Work instruction:
Exactly as given, output all the records that follow.

Recorded information:
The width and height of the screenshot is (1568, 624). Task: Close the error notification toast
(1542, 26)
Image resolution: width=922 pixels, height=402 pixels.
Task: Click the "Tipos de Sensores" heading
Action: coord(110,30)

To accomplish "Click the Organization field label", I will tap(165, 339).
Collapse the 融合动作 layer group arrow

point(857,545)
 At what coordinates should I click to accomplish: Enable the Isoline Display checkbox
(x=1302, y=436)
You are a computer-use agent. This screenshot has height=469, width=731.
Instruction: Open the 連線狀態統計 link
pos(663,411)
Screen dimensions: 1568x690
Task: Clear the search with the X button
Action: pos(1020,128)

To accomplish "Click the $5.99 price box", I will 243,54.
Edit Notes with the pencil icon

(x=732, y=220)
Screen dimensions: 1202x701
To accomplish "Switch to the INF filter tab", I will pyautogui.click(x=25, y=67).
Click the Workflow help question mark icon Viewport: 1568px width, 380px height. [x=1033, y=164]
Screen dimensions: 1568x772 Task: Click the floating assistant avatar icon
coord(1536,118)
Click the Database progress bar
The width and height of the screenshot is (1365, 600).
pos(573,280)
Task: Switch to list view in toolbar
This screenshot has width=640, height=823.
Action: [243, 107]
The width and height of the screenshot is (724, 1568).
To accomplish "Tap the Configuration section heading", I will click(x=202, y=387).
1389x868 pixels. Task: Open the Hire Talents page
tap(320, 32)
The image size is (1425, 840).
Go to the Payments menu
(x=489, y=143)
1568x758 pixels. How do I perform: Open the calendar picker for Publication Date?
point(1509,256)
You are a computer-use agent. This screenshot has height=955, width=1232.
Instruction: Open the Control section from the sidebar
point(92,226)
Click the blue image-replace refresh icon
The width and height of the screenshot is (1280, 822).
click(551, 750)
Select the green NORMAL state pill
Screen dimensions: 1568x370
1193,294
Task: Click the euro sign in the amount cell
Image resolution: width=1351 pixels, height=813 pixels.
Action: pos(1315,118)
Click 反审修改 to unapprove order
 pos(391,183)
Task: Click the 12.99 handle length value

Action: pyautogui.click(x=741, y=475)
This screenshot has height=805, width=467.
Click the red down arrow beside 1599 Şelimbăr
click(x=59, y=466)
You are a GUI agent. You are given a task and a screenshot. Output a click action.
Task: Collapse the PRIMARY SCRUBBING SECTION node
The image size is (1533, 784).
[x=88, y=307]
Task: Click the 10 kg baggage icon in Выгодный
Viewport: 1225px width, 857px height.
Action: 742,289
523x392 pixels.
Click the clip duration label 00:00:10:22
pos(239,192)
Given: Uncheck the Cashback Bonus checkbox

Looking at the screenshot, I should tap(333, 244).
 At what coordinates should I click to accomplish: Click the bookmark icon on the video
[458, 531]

Result for this task:
The width and height of the screenshot is (1568, 624). Task: Close the error notification toast
(1542, 26)
Image resolution: width=922 pixels, height=402 pixels.
Task: Click the "Tipos de Sensores" heading
Action: coord(110,30)

To accomplish "Click the Organization field label", I will tap(165, 339).
Collapse the 融合动作 layer group arrow

point(857,545)
 At what coordinates should I click to accomplish: Enable the Isoline Display checkbox
(x=1302, y=436)
You are a computer-use agent. This screenshot has height=469, width=731.
Instruction: Open the 連線狀態統計 link
pos(663,411)
Screen dimensions: 1568x690
Task: Clear the search with the X button
Action: pos(1020,128)

To accomplish "Click the $5.99 price box", I will 243,54.
Edit Notes with the pencil icon

(x=732, y=220)
Screen dimensions: 1202x701
To accomplish "Switch to the INF filter tab", I will pyautogui.click(x=25, y=67).
Click the Workflow help question mark icon Viewport: 1568px width, 380px height. [x=1033, y=164]
Screen dimensions: 1568x772 Task: Click the floating assistant avatar icon
coord(1536,118)
Click the Database progress bar
The width and height of the screenshot is (1365, 600).
pos(573,280)
Task: Switch to list view in toolbar
This screenshot has width=640, height=823.
Action: [243, 107]
The width and height of the screenshot is (724, 1568).
To accomplish "Tap the Configuration section heading", I will click(x=202, y=387).
1389x868 pixels. Task: Open the Hire Talents page
tap(320, 32)
The image size is (1425, 840).
Go to the Payments menu
(x=489, y=143)
1568x758 pixels. How do I perform: Open the calendar picker for Publication Date?
point(1509,256)
You are a computer-use agent. This screenshot has height=955, width=1232.
Instruction: Open the Control section from the sidebar
point(92,226)
Click the blue image-replace refresh icon
The width and height of the screenshot is (1280, 822).
click(551, 750)
Select the green NORMAL state pill
Screen dimensions: 1568x370
1193,294
Task: Click the euro sign in the amount cell
Image resolution: width=1351 pixels, height=813 pixels.
Action: pos(1315,118)
Click 反审修改 to unapprove order
 pos(391,183)
Task: Click the 12.99 handle length value

Action: pyautogui.click(x=741, y=475)
This screenshot has height=805, width=467.
Click the red down arrow beside 1599 Şelimbăr
click(x=59, y=466)
You are a GUI agent. You are given a task and a screenshot. Output a click action.
Task: Collapse the PRIMARY SCRUBBING SECTION node
The image size is (1533, 784).
[x=88, y=307]
Task: Click the 10 kg baggage icon in Выгодный
Viewport: 1225px width, 857px height.
Action: 742,289
523x392 pixels.
Click the clip duration label 00:00:10:22
pos(239,192)
Given: Uncheck the Cashback Bonus checkbox

Looking at the screenshot, I should tap(333, 244).
 At what coordinates should I click to accomplish: Click the bookmark icon on the video
[458, 531]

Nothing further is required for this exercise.